[Document extract start]

10.16 COUNTERPARTS; EFFECTIVENESS. This Agreement and any amendments,
waivers, consents or supplements may be executed in any number of counterparts
and by different parties hereto in separate counterparts, each of which when so
executed and delivered shall be deemed an original, but all such counterparts
together shall constitute but one and the same instrument. This Agreement shall
become effective upon the execution of a counterpart hereof by each of the
parties hereto, and delivery thereof to the Agent or, in the case of the
Lenders, written telex or facsimile notice or telephonic notification (confirmed
in writing) of such execution and delivery. The Agent will give the Company and
each Lender prompt notice of the effectiveness of this Agreement.
10.17 CONSENT TO JURISDICTION; VENUE; WAIVER OF JURY TRIAL.
A. Any legal action or proceeding with respect to this
Agreement, any Interim Note may be brought in the courts of the State of New
York or of the United States for the Southern District of New York, and, by
execution and delivery of this Agreement, each of the parties to this Agreement
hereby irrevocably accepts for itself and in respect of its respective property,
generally and unconditionally, the jurisdiction of the aforesaid courts. Each of
the parties to this Agreement hereby further irrevocably waives any claim that
any such courts lack jurisdiction over such party, and agrees not to plead or
claim, in any legal action or proceeding with respect to this Agreement or the
Interim Notes brought in any of the aforesaid courts, that any such court lacks
jurisdiction over such party. Each of the parties to this Agreement irrevocably
consents to the service of process in any such action or proceeding by the
mailing of copies thereof by registered or certified mail, postage prepaid, to
such party, at its respective address for notices pursuant to Section 10.9, such
service to become effective 30 days after such mailing. To the extent permitted
by law, each of the parties to this Agreement hereby irrevocably waives any
objection to such service of process and further irrevocably waives and agrees
not to plead or claim in any action or proceeding commenced hereunder or under
any Note that service of process was in any way invalid or ineffective. Nothing
herein shall affect the right of any party to this Agreement to serve process in
any other manner permitted by law or to commence legal proceedings or otherwise
proceed against any party in any other jurisdiction.

[Document extract end]

_Goals_:
A. In the agreement excerpt, how long after mailing does service of process by registered or certified mail take effect?
B. Condense the paragraph of the agreement excerpt that begins "This Agreement and any amendments" into a short bulleted list that keeps its main facts.
C. Write the next portion of the agreement excerpt, starting right after its final sentence.
The listing that follows the agreement excerpt comes from a separate source.

[Supplied information start]

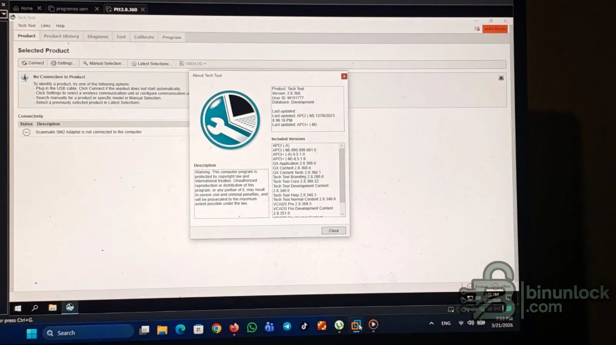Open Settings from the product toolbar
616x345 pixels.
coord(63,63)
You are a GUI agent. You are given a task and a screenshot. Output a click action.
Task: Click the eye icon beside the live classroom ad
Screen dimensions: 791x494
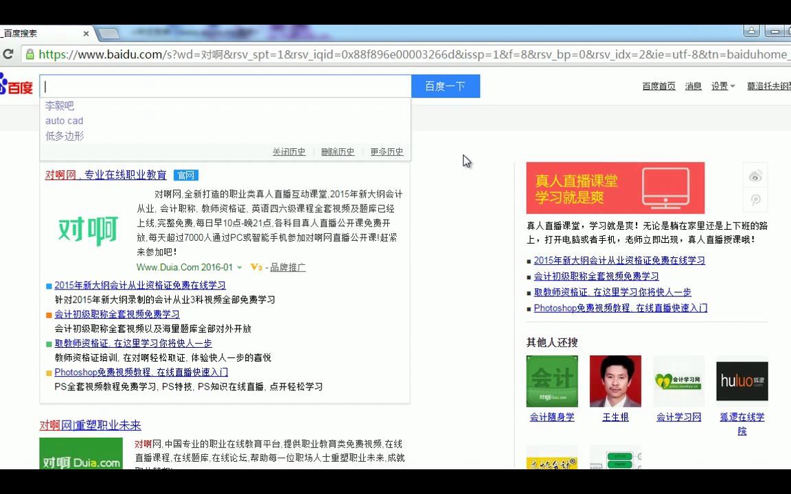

[Supplied information end]

_Results of the tasks_:
A. It takes effect 30 days after the mailing.

B.
- The Agreement and any amendments, waivers, consents or supplements may be signed in any number of counterparts, and by different parties in separate counterparts.
- Each signed and delivered counterpart counts as an original, and together they form a single instrument.
- The Agreement becomes effective once every party has signed a counterpart and delivered it to the Agent. For the Lenders, written telex or facsimile notice, or telephonic notification confirmed in writing, also counts.
- The Agent will promptly notify the Company and each Lender that the Agreement is effective.

C.
B. Each of the parties to this Agreement hereby irrevocably
waives any objection which it may now or hereafter have to the laying of venue
of any of the aforesaid actions or proceedings arising out of or in connection
with this Agreement or the Interim Notes
brought in the courts referred to in clause A above and hereby further
irrevocably waives and agrees not to plead or claim in any such court that any
such action or proceeding brought in any such court has been brought in an
inconvenient forum.
C. Each of the parties to this Agreement hereby irrevocably
waives all right to a trial by jury in any action, proceeding or counterclaim
arising out of or relating to this Agreement or the Interim Notes or the
transactions contemplated hereby or thereby.
10.18 PAYMENTS BY AGENT.
A. The Agent agrees that promptly after its receipt of each
payment of any interest or premium on or principal of the Interim Notes from or
on behalf of the Company, it shall, except as otherwise provided in this
Agreement, distribute such payment to the Lenders (other than any Lender that
has consented in writing to waive its pro rata share of such payment) pro rata
based upon their respective pro rata shares, if any, of such payment.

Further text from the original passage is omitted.